• Exercise:
Without pictures, return the lines from the one containing "You are a computer-use" through the last line of the data below, exactly.

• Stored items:
- - - - - - -
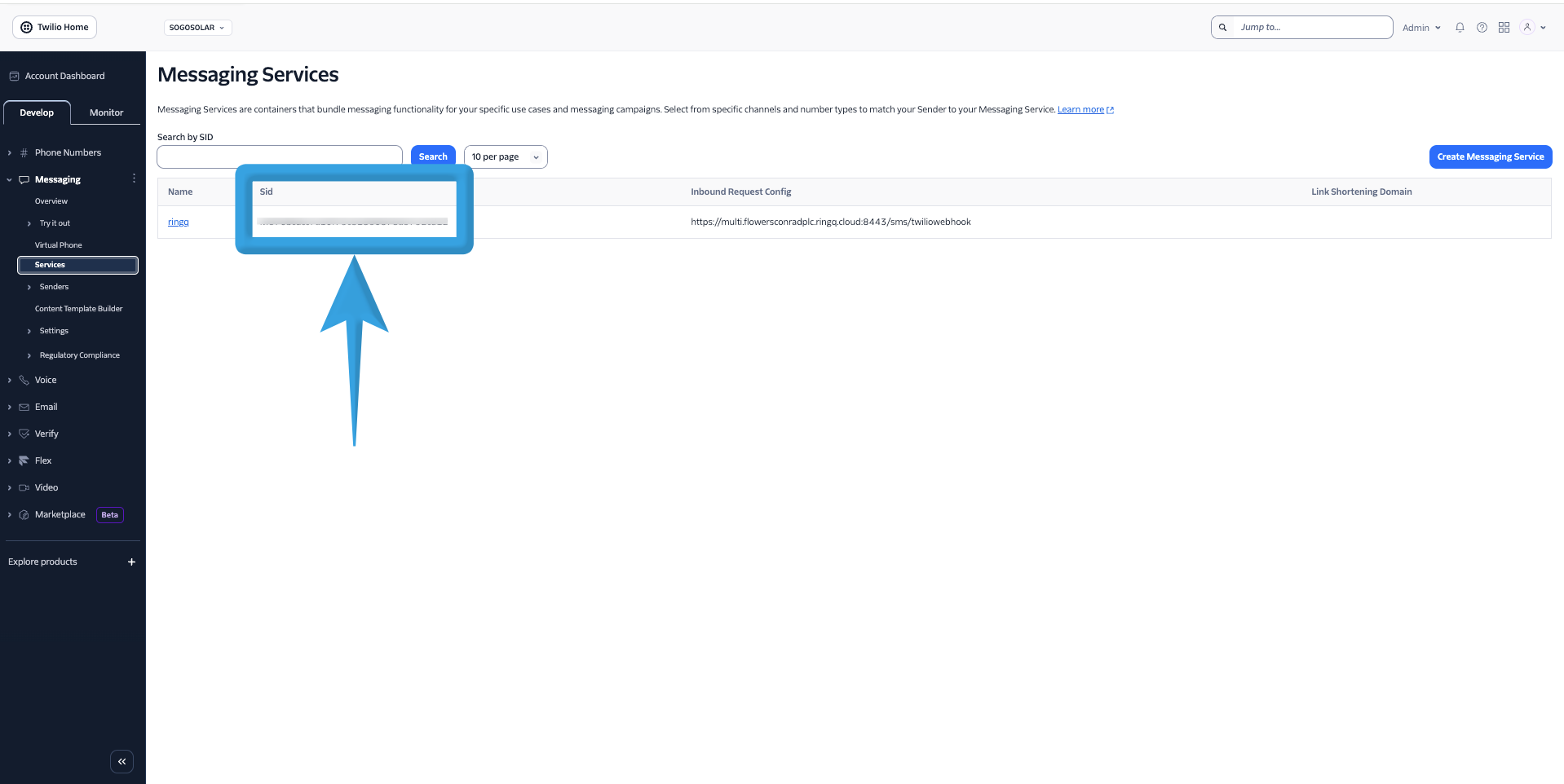This screenshot has width=1564, height=784.
Task: Click the Messaging overflow menu dots
Action: [x=134, y=178]
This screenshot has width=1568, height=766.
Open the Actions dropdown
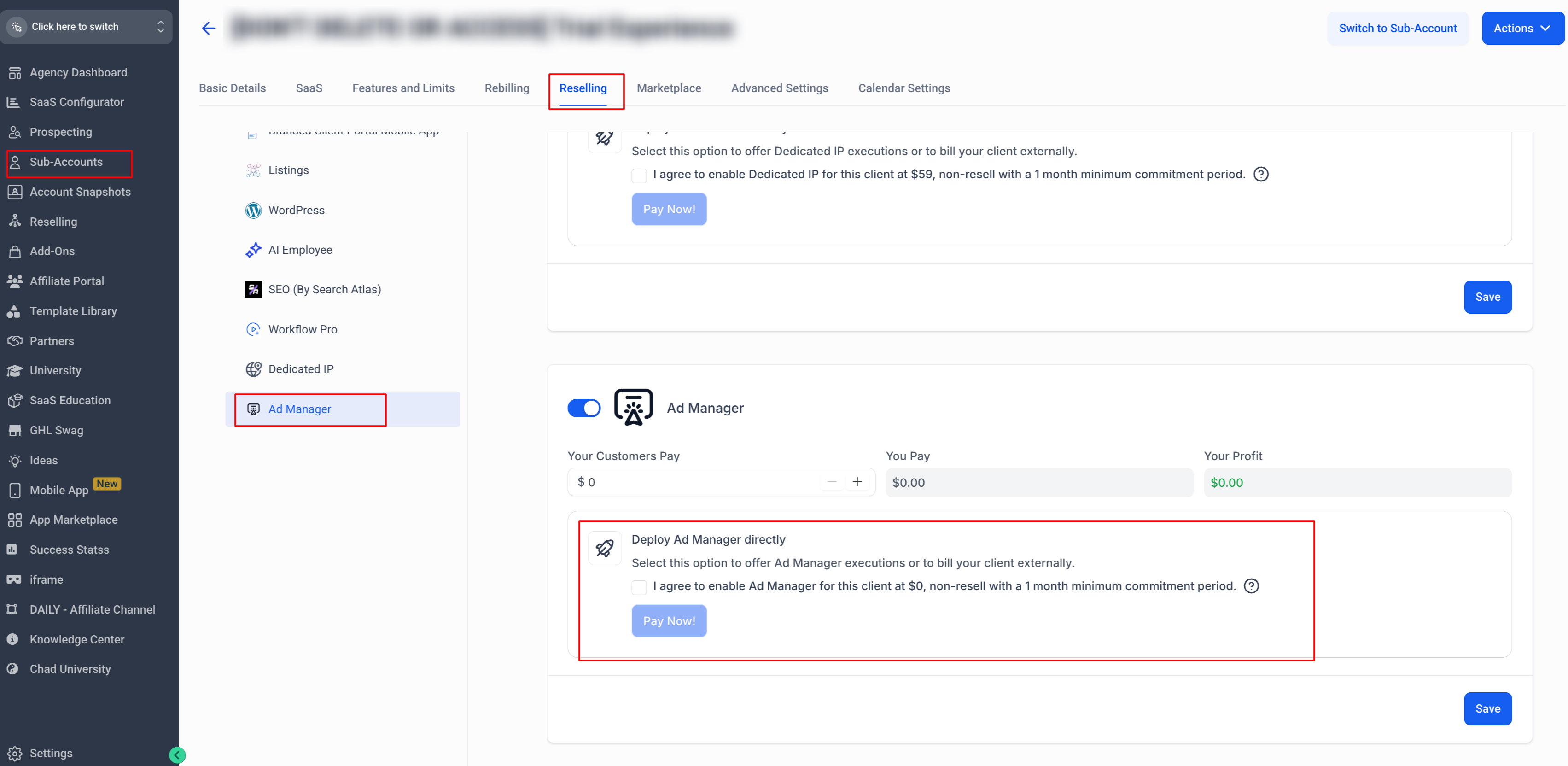(x=1522, y=28)
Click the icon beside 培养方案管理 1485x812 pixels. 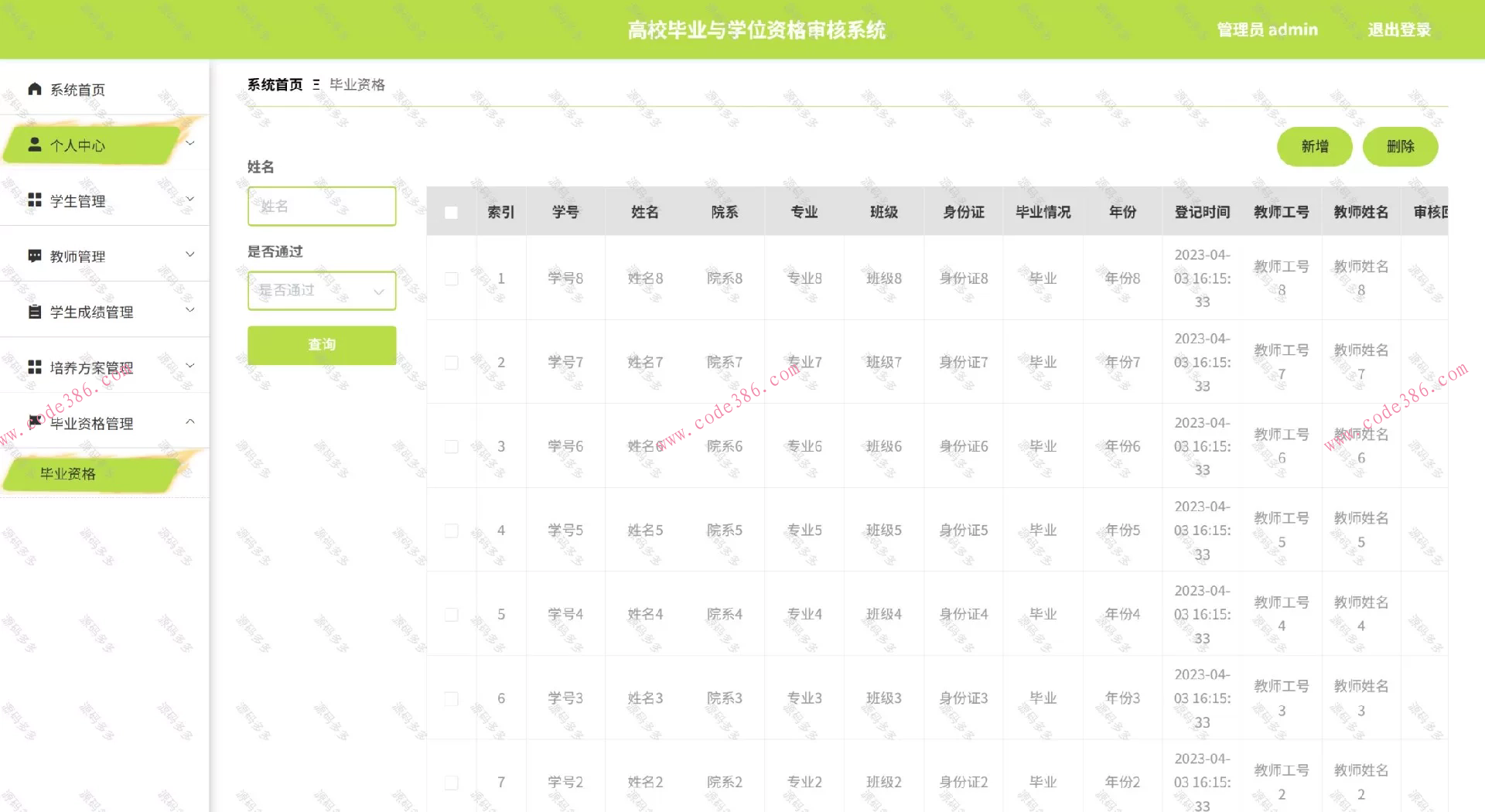34,367
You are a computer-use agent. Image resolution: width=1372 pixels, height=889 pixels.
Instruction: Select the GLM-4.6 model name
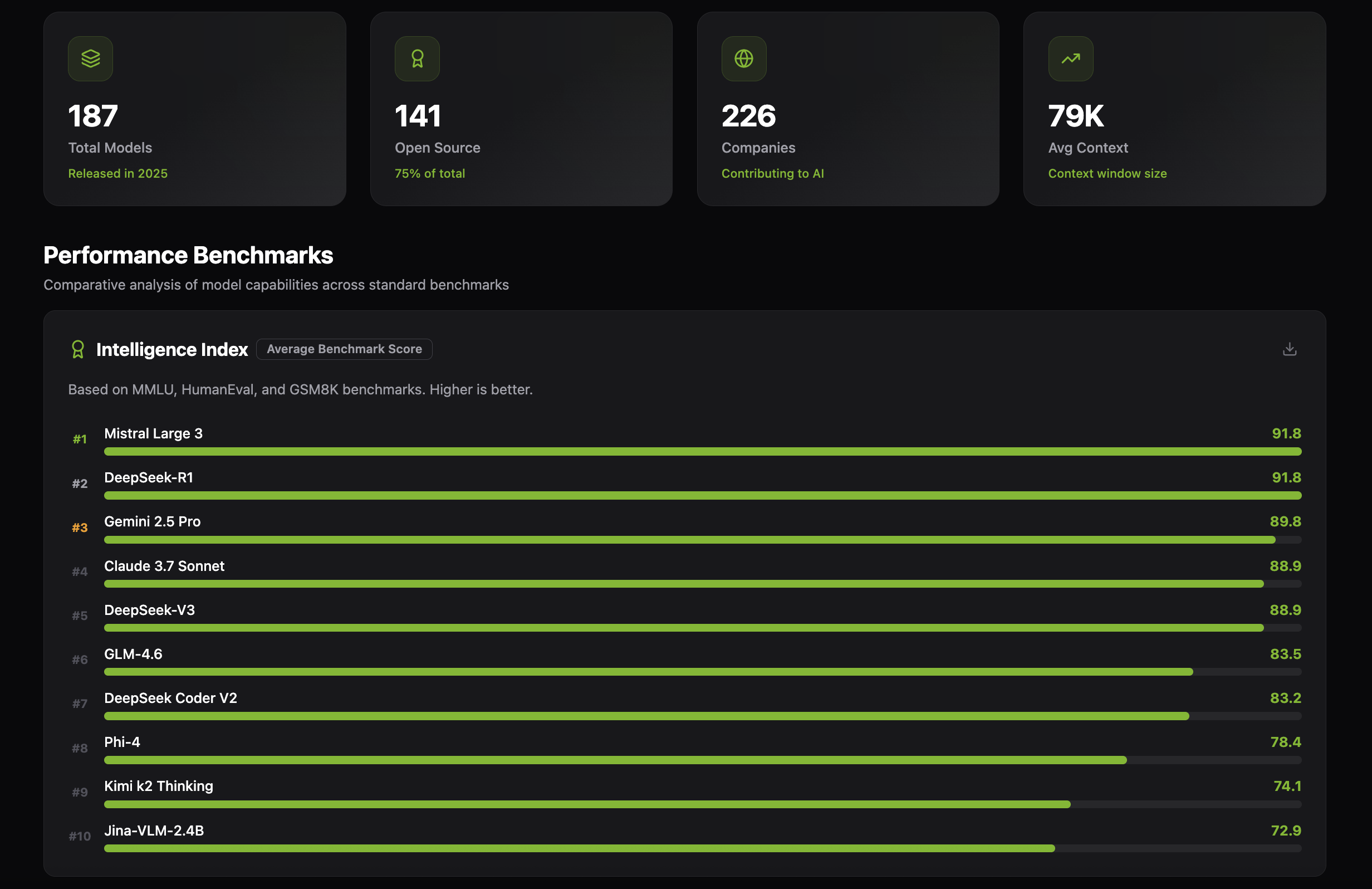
- - - - - - -
• Answer area:
You are a computer-use agent. Image resolution: width=1372 pixels, height=889 pixels.
Instruction: Select the GLM-4.6 model name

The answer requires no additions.